**Work to be completed:** Nothing but the images is to be left out of your exact copy of the entries.
------------------------------------------------------------
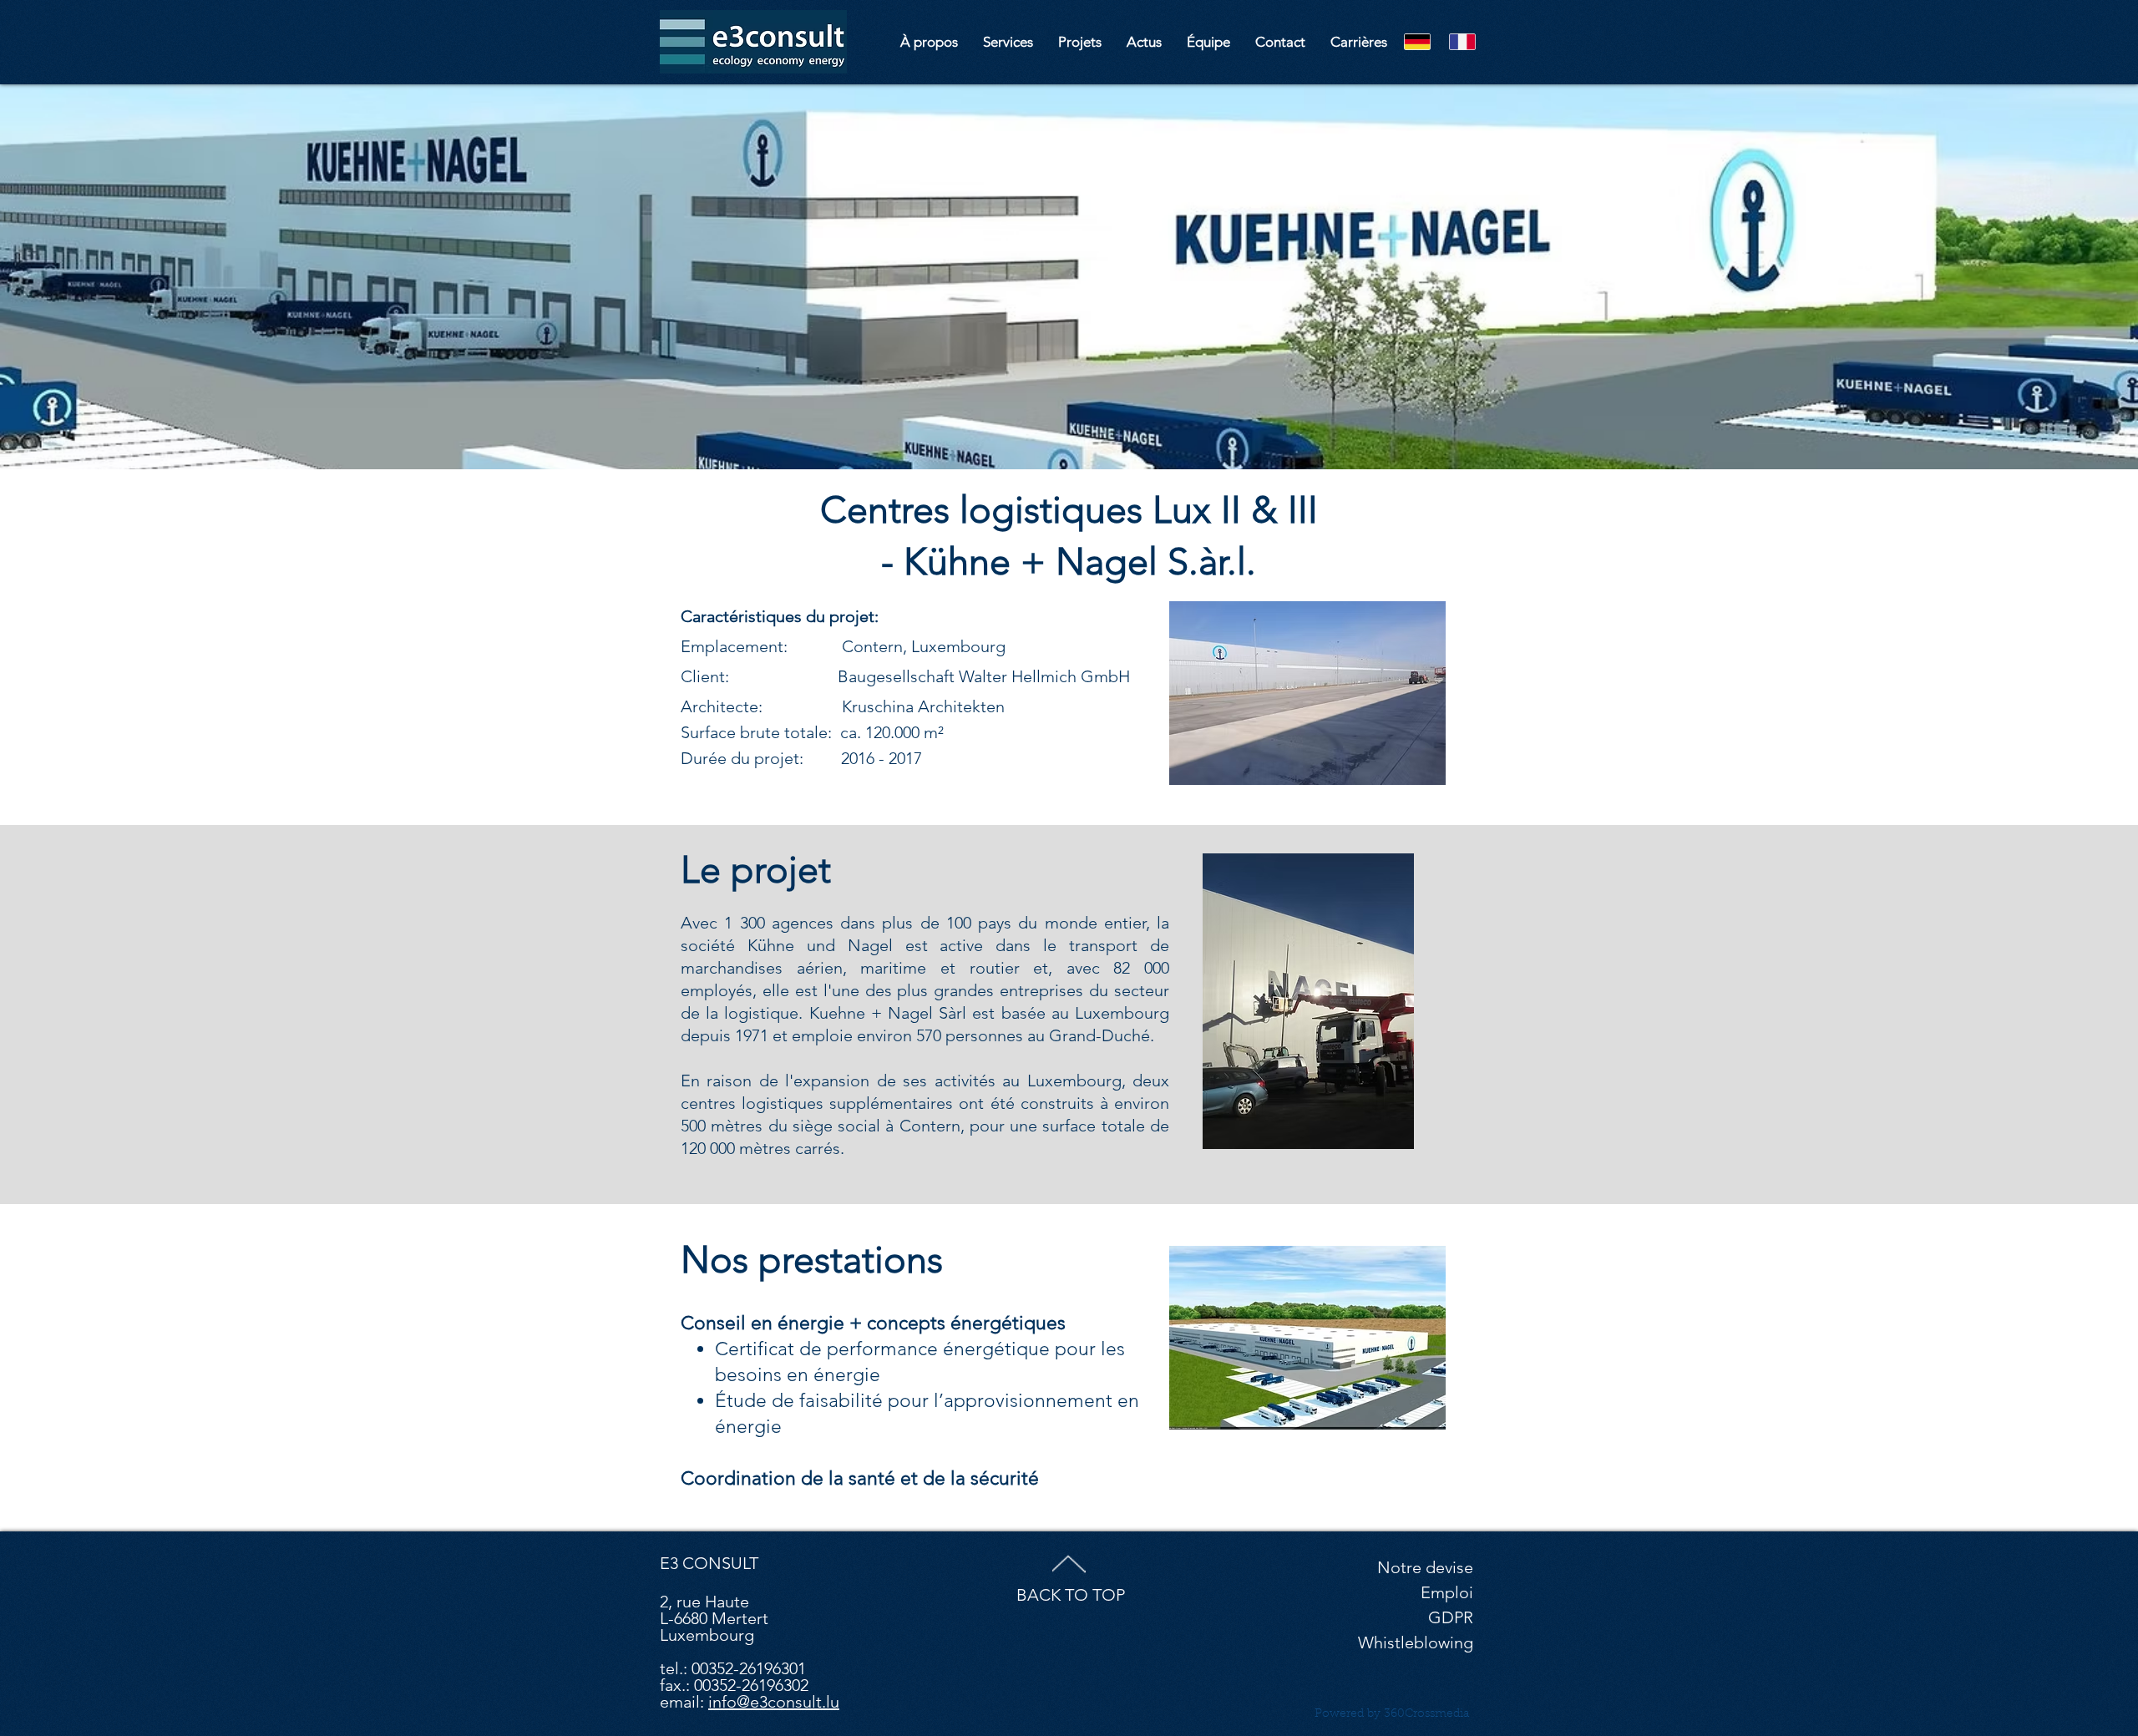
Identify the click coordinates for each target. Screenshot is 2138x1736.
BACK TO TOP (1070, 1595)
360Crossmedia (1426, 1714)
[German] (1418, 41)
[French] (1462, 41)
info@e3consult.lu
------------------------------------------------------------
**Exercise result:**
Identify the click coordinates for each target. Screenshot is 2138x1736.
BACK TO TOP (1070, 1595)
360Crossmedia (1426, 1714)
[German] (1418, 41)
[French] (1462, 41)
info@e3consult.lu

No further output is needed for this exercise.